MAC Address Filtering

The Media Access Control, or MAC, Address is one of the most universally present identity features in computer networking. Whether your computer uses Internet Protocol (the default and preferred protocol) or IPX/SPX or NetBEUI (possible alternates), as its Layer 3/4 transport, each networking device on your computer will have a MAC Address. Some devices will even have 2 MAC addresses, and here's where a problem starts. Besides the Universally Administered Address (UAA), which is assigned to a network device when it is assembled at the factory, some devices will be assigned a Locally Administered Address (LAA) by the network administrators, when a network is being setup.

Setting up an LAA is trivial in nature. The hard part is deciding what address to use. Once you decide that, just run the Network Adapter Settings Wizard. Depending upon the vendor, the ability to assign a LAA will be somewhere in the wizard. For 3Com, for instance, the Advanced tab will have a value "Network Address". TYpe in the LAA that you wish to use on the adapter in question, hit the OK buttons a couple times, and you're good to go.

If you change the MAC address of the WAN connection on your NAT router, you're setting a LAA there.

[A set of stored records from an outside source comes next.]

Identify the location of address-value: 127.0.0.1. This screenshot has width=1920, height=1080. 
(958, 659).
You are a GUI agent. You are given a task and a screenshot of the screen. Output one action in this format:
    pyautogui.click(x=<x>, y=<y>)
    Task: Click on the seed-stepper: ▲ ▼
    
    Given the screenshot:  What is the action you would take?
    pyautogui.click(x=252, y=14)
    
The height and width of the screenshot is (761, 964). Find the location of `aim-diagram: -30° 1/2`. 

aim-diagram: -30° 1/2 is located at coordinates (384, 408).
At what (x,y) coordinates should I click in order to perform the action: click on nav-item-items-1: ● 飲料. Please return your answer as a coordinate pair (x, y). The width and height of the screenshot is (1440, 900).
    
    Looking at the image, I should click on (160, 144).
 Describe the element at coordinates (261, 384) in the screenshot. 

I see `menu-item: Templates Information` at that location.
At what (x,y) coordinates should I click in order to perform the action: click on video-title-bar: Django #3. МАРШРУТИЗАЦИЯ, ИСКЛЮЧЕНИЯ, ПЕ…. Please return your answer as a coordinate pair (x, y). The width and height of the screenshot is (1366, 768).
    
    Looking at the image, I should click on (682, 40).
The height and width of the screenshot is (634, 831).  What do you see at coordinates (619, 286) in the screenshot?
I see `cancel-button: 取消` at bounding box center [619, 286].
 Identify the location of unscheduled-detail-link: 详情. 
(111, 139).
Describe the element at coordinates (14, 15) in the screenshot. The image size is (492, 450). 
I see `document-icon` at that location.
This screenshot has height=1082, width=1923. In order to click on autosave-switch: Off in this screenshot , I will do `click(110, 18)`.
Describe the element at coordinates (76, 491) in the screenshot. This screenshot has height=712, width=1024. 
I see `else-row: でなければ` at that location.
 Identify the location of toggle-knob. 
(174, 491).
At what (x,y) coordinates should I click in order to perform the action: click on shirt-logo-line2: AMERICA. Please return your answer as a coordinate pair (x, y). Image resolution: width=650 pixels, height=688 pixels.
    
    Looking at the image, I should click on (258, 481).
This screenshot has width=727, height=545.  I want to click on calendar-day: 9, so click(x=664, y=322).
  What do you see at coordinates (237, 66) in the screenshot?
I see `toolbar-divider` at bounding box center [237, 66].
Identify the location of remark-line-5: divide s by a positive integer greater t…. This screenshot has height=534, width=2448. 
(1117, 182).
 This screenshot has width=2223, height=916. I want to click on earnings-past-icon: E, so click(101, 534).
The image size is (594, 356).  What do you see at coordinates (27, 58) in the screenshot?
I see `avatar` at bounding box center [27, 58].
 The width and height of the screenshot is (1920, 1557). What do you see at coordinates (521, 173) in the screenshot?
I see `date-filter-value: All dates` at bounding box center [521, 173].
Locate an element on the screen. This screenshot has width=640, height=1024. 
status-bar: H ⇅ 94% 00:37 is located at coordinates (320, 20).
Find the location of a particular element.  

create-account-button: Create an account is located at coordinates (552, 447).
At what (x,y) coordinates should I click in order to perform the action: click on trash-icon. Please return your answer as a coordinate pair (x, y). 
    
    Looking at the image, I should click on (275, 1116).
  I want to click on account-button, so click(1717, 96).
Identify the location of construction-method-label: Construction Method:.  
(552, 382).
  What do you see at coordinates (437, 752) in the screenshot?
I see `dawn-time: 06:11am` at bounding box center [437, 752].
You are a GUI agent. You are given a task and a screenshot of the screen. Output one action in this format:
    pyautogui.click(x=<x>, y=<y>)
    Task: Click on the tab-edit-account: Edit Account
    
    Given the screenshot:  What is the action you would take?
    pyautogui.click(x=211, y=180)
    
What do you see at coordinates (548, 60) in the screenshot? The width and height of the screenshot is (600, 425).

One of the most common security selections, when you setup a router, is the ability to filter by client MAC address, and permit network access to a select few addresses. Like hiding the SSID beacon, filtering by MAC address is just another form of security by obscurity. It's similar in effect to disabling DHCP, and manually issuing IP addresses to all computers.

An attacker who is interested in connecting to your WiFi network has only to learn the MAC address of a device on your network, and assign the observed address. As described above, assigning an address is a trivial exercise; and learning an address is the same. Learning an address is simply a prerequisite in interesting exercises such as a Man In The Middle attack, or WEP cracking.

The bottom line? MAC address filtering is probably the lamest form of WiFi security that you can try. It's easy to do, but easy to bypass too.